In today’s Gospel (Lk 14:25-33) Jesus defines a profound criterion for the true quality of our life.
The true relationship with the Lord, to really follow the Lord, requires the slow maturation of the capacity to find oneself “beyond”. “Beyond” our relationship with our parents, our brothers and sisters, our wife, our husband, our children, “beyond” our very notion of “life”.
To find oneself “beyond” means to make that necessary “separation” that enables us to be free, to distinguish the occasional affection from the true good. Only by moving ‘beyond’ can we see reality and live in reality. Only by staying in the “beyond” do we become capable – not without effort and suffering – of making choices for truth and the true good.

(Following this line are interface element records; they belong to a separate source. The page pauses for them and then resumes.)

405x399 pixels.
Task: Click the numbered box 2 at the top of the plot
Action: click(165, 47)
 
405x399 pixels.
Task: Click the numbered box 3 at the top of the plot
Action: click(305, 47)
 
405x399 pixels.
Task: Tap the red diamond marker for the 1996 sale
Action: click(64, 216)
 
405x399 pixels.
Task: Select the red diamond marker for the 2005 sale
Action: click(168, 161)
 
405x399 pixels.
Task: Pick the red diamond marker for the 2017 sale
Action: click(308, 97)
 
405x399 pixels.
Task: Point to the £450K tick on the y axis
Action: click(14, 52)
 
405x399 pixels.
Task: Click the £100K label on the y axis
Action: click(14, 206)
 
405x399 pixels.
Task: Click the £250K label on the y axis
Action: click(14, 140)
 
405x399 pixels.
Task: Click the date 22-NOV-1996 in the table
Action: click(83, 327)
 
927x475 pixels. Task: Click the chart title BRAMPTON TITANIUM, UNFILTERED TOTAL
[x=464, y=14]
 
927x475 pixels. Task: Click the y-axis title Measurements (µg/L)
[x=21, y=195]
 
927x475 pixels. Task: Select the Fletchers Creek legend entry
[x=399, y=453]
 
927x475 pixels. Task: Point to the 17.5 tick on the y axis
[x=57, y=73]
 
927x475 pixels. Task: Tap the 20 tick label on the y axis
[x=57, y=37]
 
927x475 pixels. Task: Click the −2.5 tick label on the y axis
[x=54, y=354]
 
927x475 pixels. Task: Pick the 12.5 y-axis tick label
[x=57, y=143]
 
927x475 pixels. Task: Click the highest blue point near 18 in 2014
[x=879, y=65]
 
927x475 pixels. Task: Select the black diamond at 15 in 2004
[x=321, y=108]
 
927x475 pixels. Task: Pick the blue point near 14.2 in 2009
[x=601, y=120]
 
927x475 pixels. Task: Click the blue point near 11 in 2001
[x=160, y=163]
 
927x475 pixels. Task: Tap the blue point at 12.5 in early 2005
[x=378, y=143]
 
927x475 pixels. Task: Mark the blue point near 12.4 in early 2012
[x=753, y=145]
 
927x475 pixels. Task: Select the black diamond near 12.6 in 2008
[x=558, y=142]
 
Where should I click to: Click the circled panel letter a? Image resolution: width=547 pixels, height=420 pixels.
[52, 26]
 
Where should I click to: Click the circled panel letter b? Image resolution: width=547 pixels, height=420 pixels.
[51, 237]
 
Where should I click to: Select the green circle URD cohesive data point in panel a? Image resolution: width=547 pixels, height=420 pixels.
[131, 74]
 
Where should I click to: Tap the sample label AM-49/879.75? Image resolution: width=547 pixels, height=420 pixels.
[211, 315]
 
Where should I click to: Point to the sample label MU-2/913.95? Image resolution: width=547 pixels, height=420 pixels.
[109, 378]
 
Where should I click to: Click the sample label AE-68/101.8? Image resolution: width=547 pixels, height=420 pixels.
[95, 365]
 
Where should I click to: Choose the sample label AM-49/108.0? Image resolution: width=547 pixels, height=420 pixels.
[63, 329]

It is an arduous and delicate journey that gradually enables us to distinguish, to separate emotional blackmail from authentic loving, the need to be loved and recognised from the truth of our own selves. A journey that enables us to grasp the truth about our parents, our wife, our husband, our children, ourselves, to lead us to true unity, to the true integration of everything, to know how to love in reality, with the good and the bad, with the qualities and limitations of everyone, to really know how to forgive, starting with ourselves.

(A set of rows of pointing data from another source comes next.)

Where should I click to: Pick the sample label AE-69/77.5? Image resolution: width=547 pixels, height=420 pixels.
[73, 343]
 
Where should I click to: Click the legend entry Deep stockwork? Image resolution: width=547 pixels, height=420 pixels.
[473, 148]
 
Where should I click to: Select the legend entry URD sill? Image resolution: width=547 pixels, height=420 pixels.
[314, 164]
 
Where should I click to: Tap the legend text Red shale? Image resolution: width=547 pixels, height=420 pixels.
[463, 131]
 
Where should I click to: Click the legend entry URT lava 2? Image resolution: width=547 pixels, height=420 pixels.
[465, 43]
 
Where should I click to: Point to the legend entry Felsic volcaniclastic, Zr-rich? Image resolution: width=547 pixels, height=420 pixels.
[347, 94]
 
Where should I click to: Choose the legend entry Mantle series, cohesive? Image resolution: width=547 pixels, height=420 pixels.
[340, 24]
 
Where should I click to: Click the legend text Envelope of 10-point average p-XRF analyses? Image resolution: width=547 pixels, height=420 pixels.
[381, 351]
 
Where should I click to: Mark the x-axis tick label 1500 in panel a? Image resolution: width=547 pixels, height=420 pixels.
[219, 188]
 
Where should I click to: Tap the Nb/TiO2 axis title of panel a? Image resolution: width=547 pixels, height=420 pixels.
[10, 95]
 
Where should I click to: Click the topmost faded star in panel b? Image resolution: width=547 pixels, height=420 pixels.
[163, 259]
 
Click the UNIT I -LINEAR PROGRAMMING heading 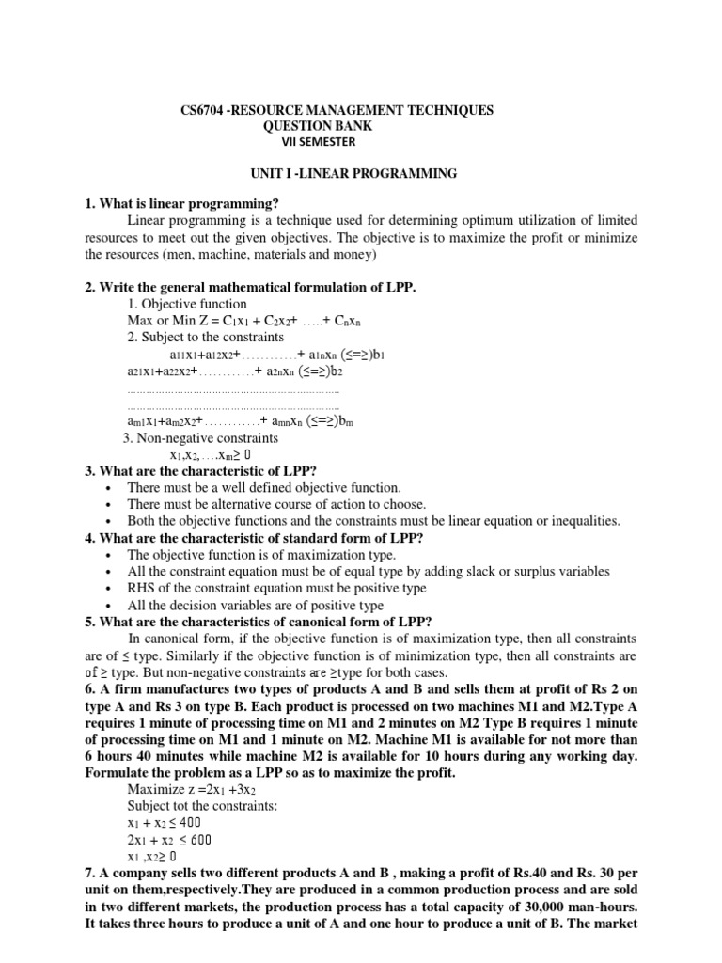pyautogui.click(x=351, y=173)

The Offertory Antiphon of today’s celebration is taken from Chapter 9 of the Book of Daniel (Dan 9:4, 17. 19) with the following text:
“Oravi Deum meum ego Daniel, dicens:
exaudi, Domine, preces servi tui:
illumina faciem tuam super sanctuarium tuum:
et propitius intende populum istum,
super quem invocatum est nomen tuum, Deus.”

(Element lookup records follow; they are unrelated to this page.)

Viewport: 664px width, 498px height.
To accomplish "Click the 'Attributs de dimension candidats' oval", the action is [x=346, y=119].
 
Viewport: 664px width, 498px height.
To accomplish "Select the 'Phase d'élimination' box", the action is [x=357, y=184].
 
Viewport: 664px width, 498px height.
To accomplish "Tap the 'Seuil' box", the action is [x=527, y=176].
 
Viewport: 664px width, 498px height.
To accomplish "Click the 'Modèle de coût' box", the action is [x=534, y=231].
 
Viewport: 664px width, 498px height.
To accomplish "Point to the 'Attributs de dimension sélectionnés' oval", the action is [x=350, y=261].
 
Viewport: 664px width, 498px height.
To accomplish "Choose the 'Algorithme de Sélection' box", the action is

(I prayed to my God, I, Daniel, and I said:
Hearken, O Lord, unto the prayers of your servant,
and cause your face to shine upon your sanctuary;
look with forgiveness upon this nation over whom
your name has been invoked, O God).

The attached music, in Gregorian Chant, is taken from the Graduale Triplex published in Solesmes in 1979.
The performance is by the Schola Antiqua conducted by Juan Carlos Asensio Palacios. The musical track can be found on the CD “Terribilis Est. Liturgia de la Dedicación de la Iglesia y Rito Visigótico de Consagración del Altar” published in 2004 by Pneuma.

A blessed Sunday and heartfelt greetings.